» Exercise instructions
Every record below should be copied exactly, with the pictures left out.
↓↓↓
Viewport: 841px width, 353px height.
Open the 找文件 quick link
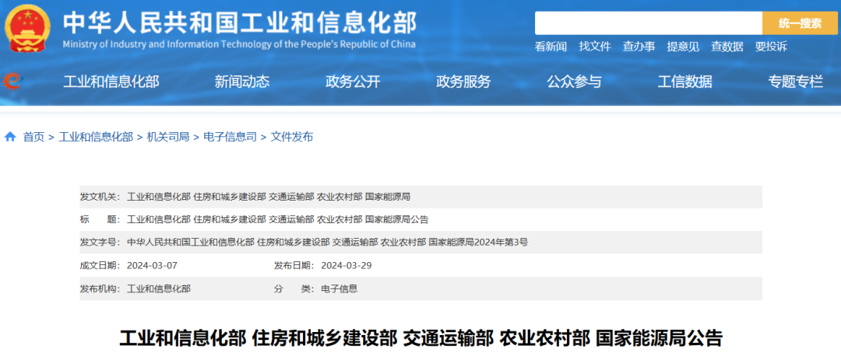tap(595, 47)
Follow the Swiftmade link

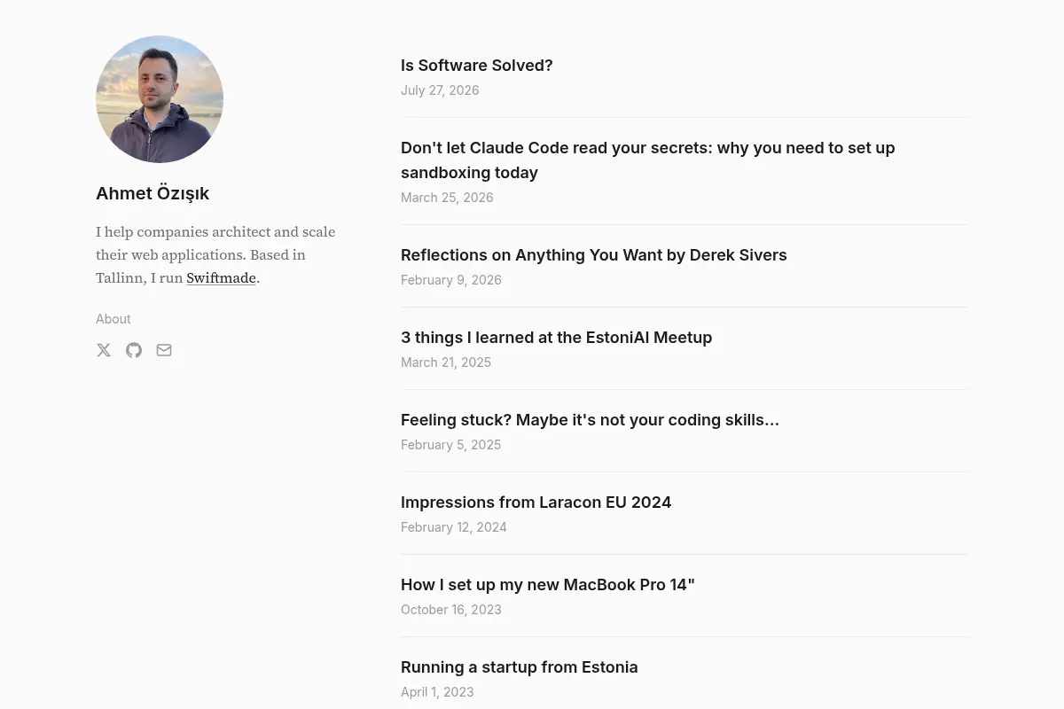221,277
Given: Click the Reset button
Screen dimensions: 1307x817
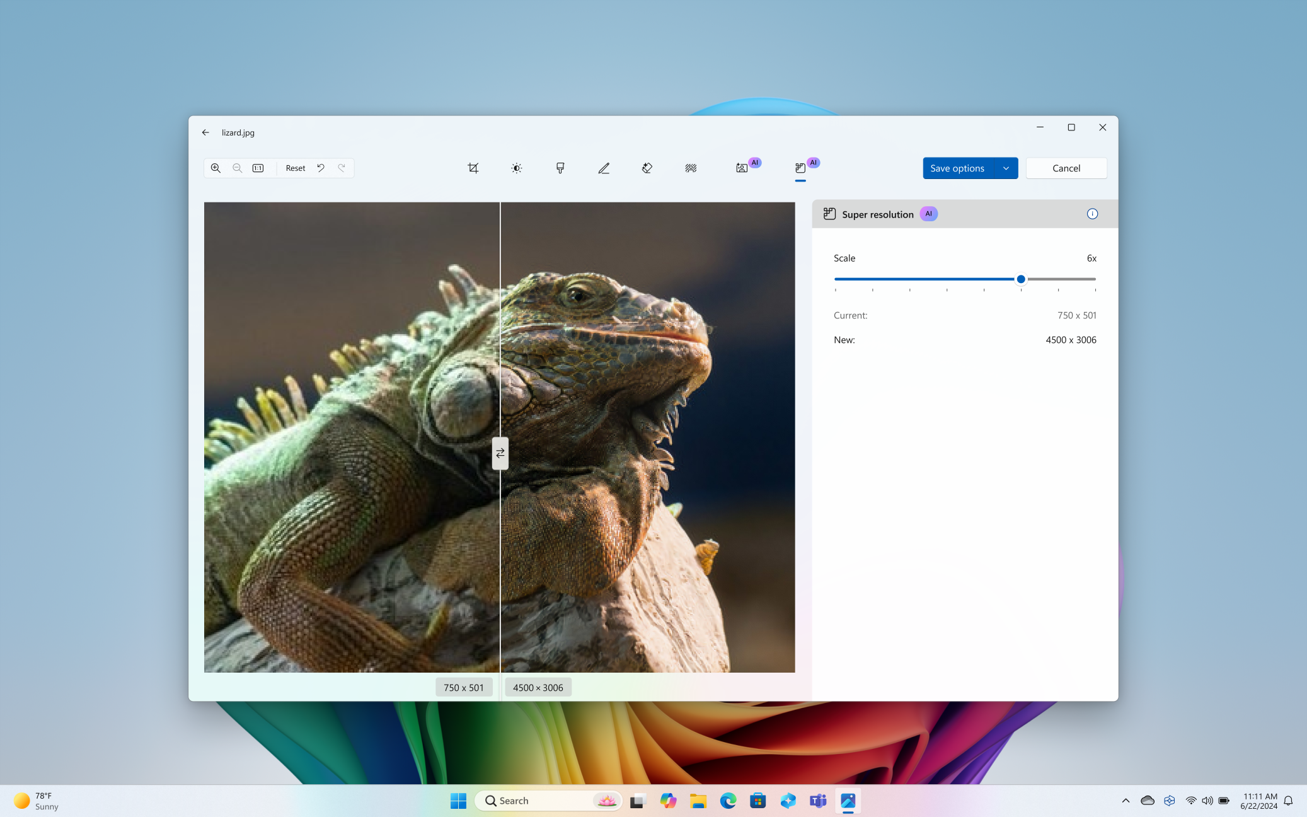Looking at the screenshot, I should point(296,168).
↑↑↑
» Reply
Viewport: 841px width, 353px height.
Open the 找文件 quick link
tap(595, 47)
Follow the Swiftmade link

221,277
Given: Click the Reset button
Screen dimensions: 1307x817
Looking at the screenshot, I should point(296,168).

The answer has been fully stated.